First, we’re trying to address the general issue of flowing data from production back into pre-production systems – QA, production support, development, staging. The first attempt took 6 days to complete. Since the requirements of the QA environment stipulate that the data should be no more than one week out of date relative to production, that’s a big problem. On further investigation, it appears that the DBA who was executing this process spent most of the time doing scps from one host to another. It’s a lot of data, so in one respect 10 hour copies are reasonable.

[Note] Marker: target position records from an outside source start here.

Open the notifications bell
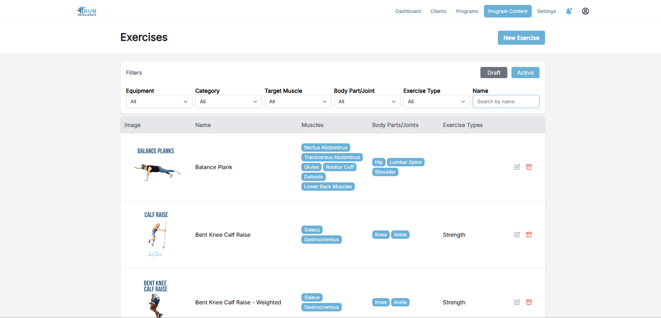661x318 pixels. pyautogui.click(x=569, y=11)
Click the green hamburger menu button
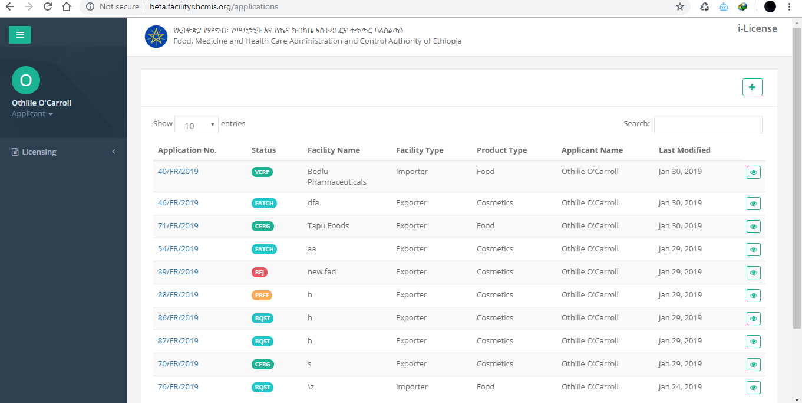 point(20,35)
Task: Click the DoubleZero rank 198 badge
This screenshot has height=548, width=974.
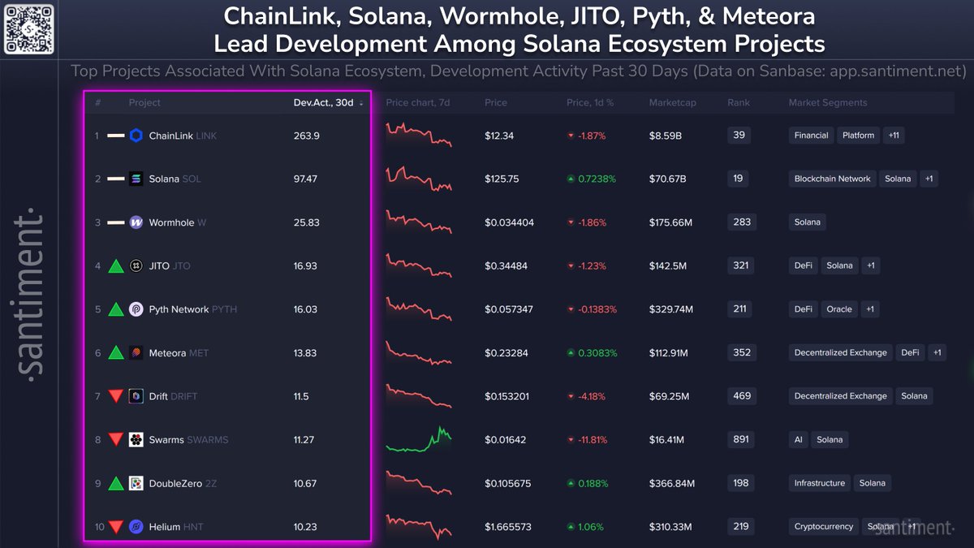Action: point(739,483)
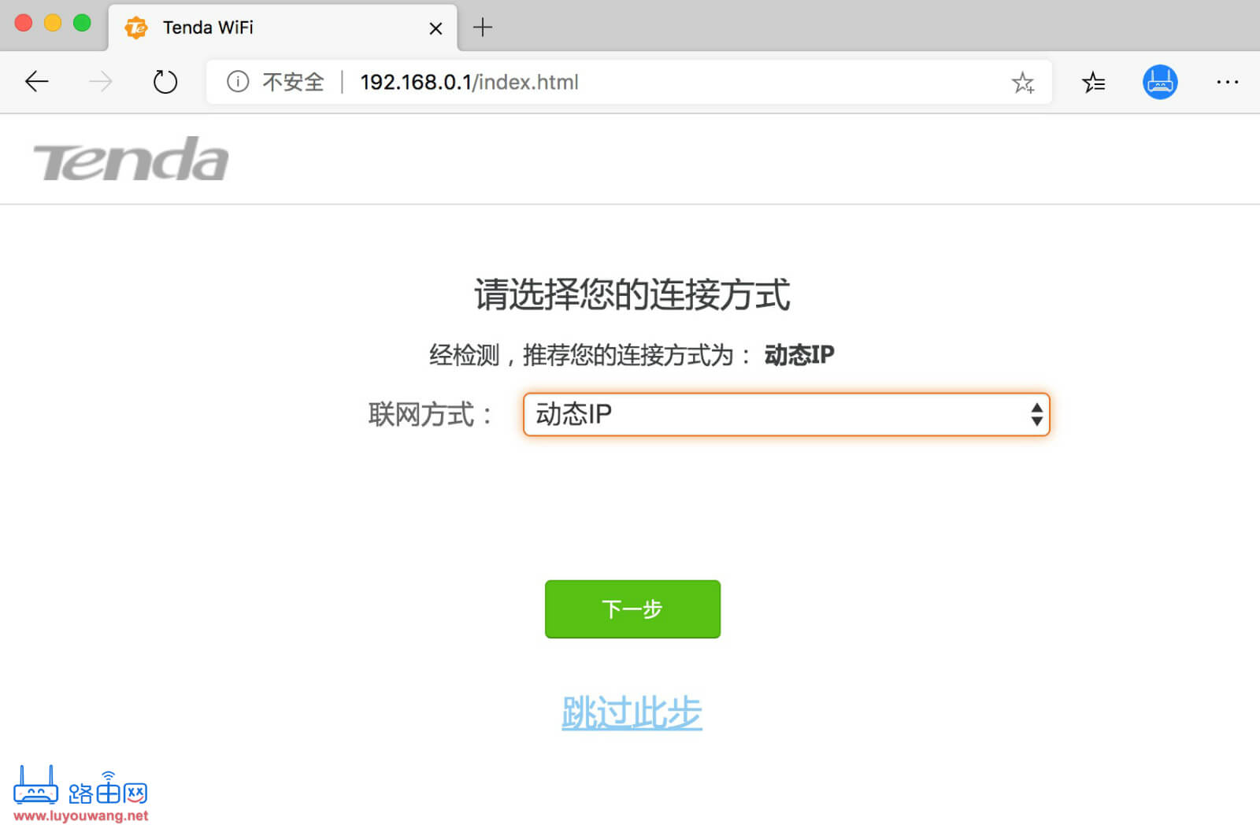
Task: Click the green 下一步 button
Action: pos(632,609)
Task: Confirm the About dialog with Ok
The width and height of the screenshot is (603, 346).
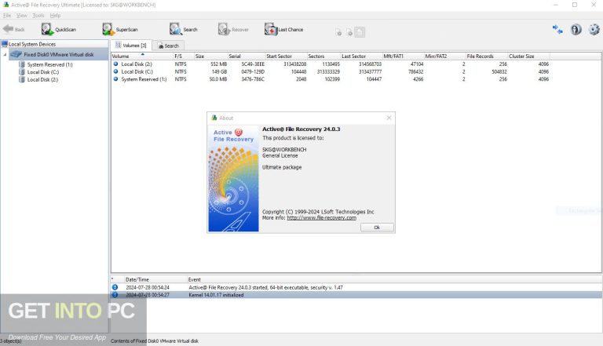Action: 377,228
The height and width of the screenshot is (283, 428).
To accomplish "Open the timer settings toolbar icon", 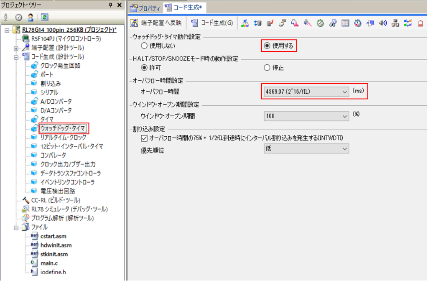I will (x=320, y=23).
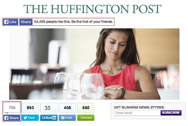Click the 54,426 people like this text
Viewport: 188px width, 126px height.
pyautogui.click(x=52, y=22)
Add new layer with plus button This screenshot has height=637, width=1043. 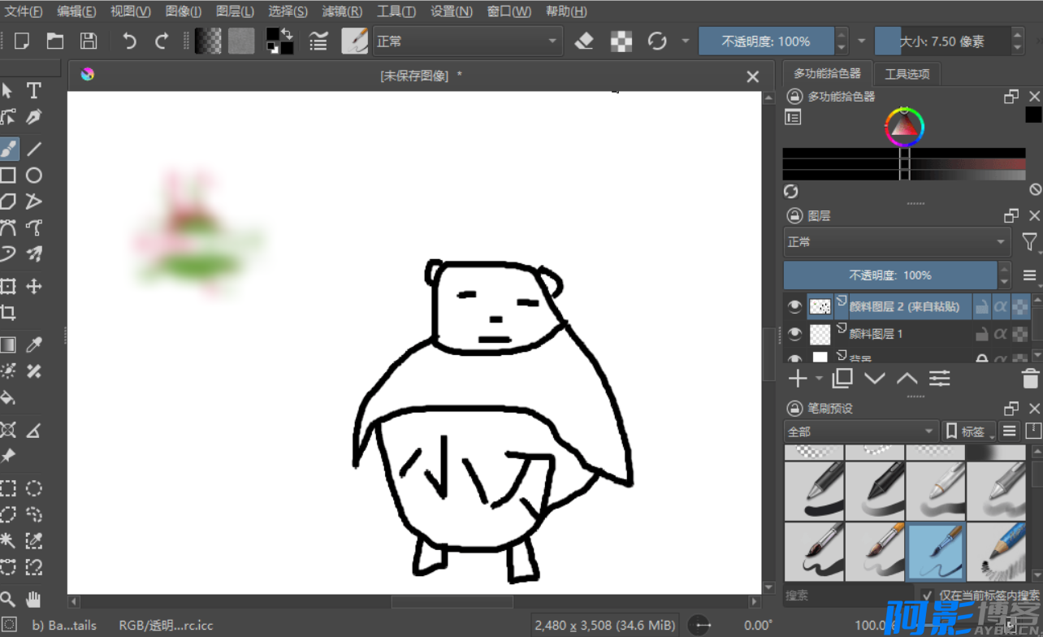(x=798, y=379)
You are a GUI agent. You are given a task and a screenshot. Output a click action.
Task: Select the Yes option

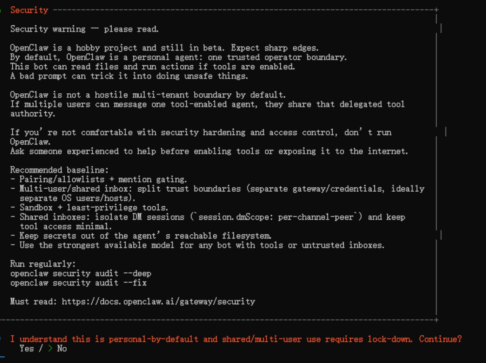(27, 348)
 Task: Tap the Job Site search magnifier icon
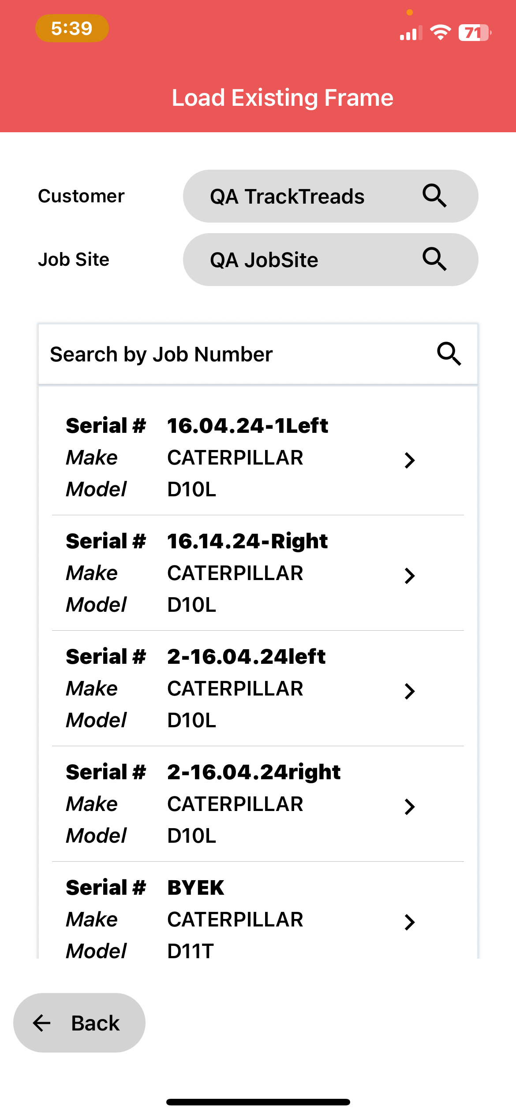tap(434, 259)
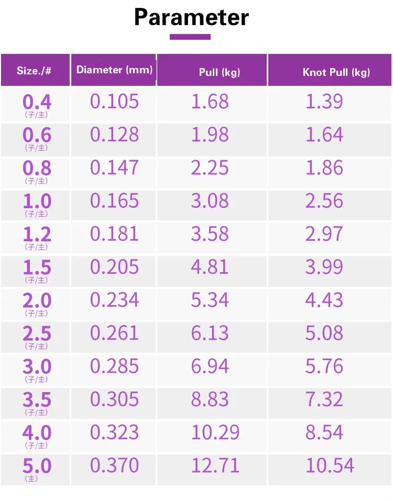Click the Size./# column header

34,71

But the DBA had never been told about the storage architecture. That’s the domain of a separate "enterprise service" group. They are fairly protective of their domain and do not often allow their architecture documents to be distributed. They want to reserve the right to change them at will. Now, they will be quite helpful if you approach them with a storage problem, but the trick is knowing when you have a storage problem on your hands.
You see, all of the servers that the DBA was copying files from and to are all on the same SAN. An scp from one host on the SAN to another host on the SAN is pretty redundant.
There’s an alternative solution that involves a few simple steps: Take a database snapshot onto a set of disks with mirrors, split the mirrors, and join them onto another set of mirrors, then do an RMAN "recovery" from that snapshot into the target database. Total execution time is about 4 hours.
From six days to four hours, just by restating the problem to the right people.
This is not intended to criticize any of the individuals involved. Far from it, they are all top-notch professionals. But the solution required merging the domains of knowledge from these two groups – and the organizational structure explicitly discouraged that merging.
Another recent example.
One of my favorite conferences is the Colorado Software Summit. It’s a very small, intensely technical crowd. I sometimes think half the participants are also speakers. There’s a year-round mailing list for people who are interested in, or have been to, the Summit. These are very skilled and talented people. This is easily the top 1% of the software development field.
Even there, I occasionally see questions about how to handle things like transparent database connection failover. I’ll admit that’s not exactly a journeyman topic. Bring it up at a party and you’ll have plenty of open space to move around in. What surprised me is that there are some fairly standard infrastructure patterns for enabling database connection failover that weren’t known to people with decades of experience in the field. (E.g., cluster software reassigns ownership of a virtual IP address to one node or the other, with all applications using the virtual IP address for connections).
This tells me that we’ve overspecialized, or at least, that the groups are not talking nearly enough. I don’t think it’s possible to be an expert in high availability, infrastructure architecture, enterprise data management, storage solutions, OOA/D, web design, and network architecture. Somehow, we need to find an effective way to create joint solutions, so we don’t have software being developed that’s completely ignorant of its deployment architecture, nor should we have infrastructure investments that are not capable of being used by the software. We need closer ties between operations, architecture, and development.